Фильм «Схема» завоевал гран-при в секции «Generation» международного кинофестиваля Берлинале.
Кинолента получила награду — «Хрустального медведя» и премию в 7500 евро в секции «Generation 14+», где представлены фильмы для молодёжи старше 14 лет.
Картина вышла в ограниченный прокат 7 апреля в Казахстане.
Был такой перестроечный фильм «Забавы молодых Евгения Герасимова. Как 35 лет назад отводили душу подростки по версии кинематографа? Максимальное преступление — пропуск уроков в техникуме и флирт с преподавателем. Максимальное желание — получение зачета. Что сегодня? Учеба — лишь параллельный мир, бэкграунд для общения, как кафешка, соцсеть или мессенджер. Желания — можно сказать, их море, по сути же — никаких. Преступления —чаще против самих себя. Хобби — дизайнерский кайф да сбыт непорочности.
– Фархат, вопрос о честности. Почему так вышло, что в вашей картине, действие которой разворачивается в мегаполисе с преимущественно казахским населением, почти все герои — европеоиды?
– У нас (в Казахстане) в кино давно не было главных героев-европейцев. Для меня не совсем естественно ЭТО. Кроме того, это не был намеренный выбор, так сложилось во время кастинга. Я не националист и не расист. Для меня мои герои — это прежде всего люди, к какой они принадлежат расе, не важно. К тому же, мы тогда не предполагали, что поедем в Берлин, но, наверное, уже думали о прокатной судьбе в России. Сделать главную героиню европейкой было для нас одним из решений.
– У режиссера Шарипова было больше смелости в «Тренинге личностного роста», чем здесь. Я про опрятность и невидимость сцены изнасилования.
– Я не считаю смелостью снять открытую интимную сцену. Она смотрелась бы здесь слишком плоско. Гораздо важнее мне была девочка-подросток, которая подходит к столу и заверщает сцену. Когда я слушал интервью девчонок в документальном фильме («Джеффри Эпштейн: неприлично богатый», Netflix, 2020 — прим. ред.), они рассказывали, как это происходит. Именно это и в моей сцене, она передает их ощущения от происходящего. Когда создаешь сцену, ты находишь, как она должна работать, каким образом передавать информацию. И да, я хотел, чтобы у фильма было возрастное ограничение не ниже 14 лет.

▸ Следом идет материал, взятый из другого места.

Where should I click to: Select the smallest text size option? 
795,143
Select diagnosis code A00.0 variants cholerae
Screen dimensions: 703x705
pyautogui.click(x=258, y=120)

Мы обсуждали это с Петром Шепотинником (российский режиссер, киновед, публицист — прим. ред.). Он тоже говорил, что ему не хватило подростковой интимности, сексуальности, гормональных взрывов. Но это история о схеме, и то, как мы решили сцену изнасилования, меня нисколько не смущает, у меня даже попыток не было снять это по-другому. Я не испытывал никакого цензурного давления. Все, кому, как я знаю, показывали фильм, не высказывали никаких претензий (фильм снят на деньги государственного центра поддержки национального кино — прим. редакции).
– Пролистав посты гостей показа, понял, что до большинства ваша идея не дошла. Все, что они смогли увидеть — это «фильм для родителей». Многие из них даже не заметили сексуального насилия.
– Все хотят закрыть глаза. Тот же вопрос поднимался и в «Тренинге…» — желание социума сказать «да нет, ничего не было». Огромная часть аудитории обвиняет девчонок в том, что они сами туда пришли, говоря, кто их заставлял прийти во второй раз. Все они забывают о таком термине, как половая неприкосновенность (составная часть личной неприкосновенности, охраняется законом — прим. ред.). Если ты занимаешься сексом с несовершеннолетним, это уже изнасилование, потому что человек не достиг определенного возраста.
– А для вас самого что страшнее: секс или наркотики?
– Ни то ни другое. Самое страшное для меня — это лишение жизни. Мы спокойно смотрим в большинстве фильмов убийства. Для меня же лишение жизни — это пиковая точка. Убийство — самое грязное, что может произойти, неестественная смерть — самое плохое. А в голове людей это в порядке вещей. Я бы хотел, чтобы моя картина превозносила жизнь.
– Сколько молодежи, по вашему мнению, увлечено этими «схемными» забавами?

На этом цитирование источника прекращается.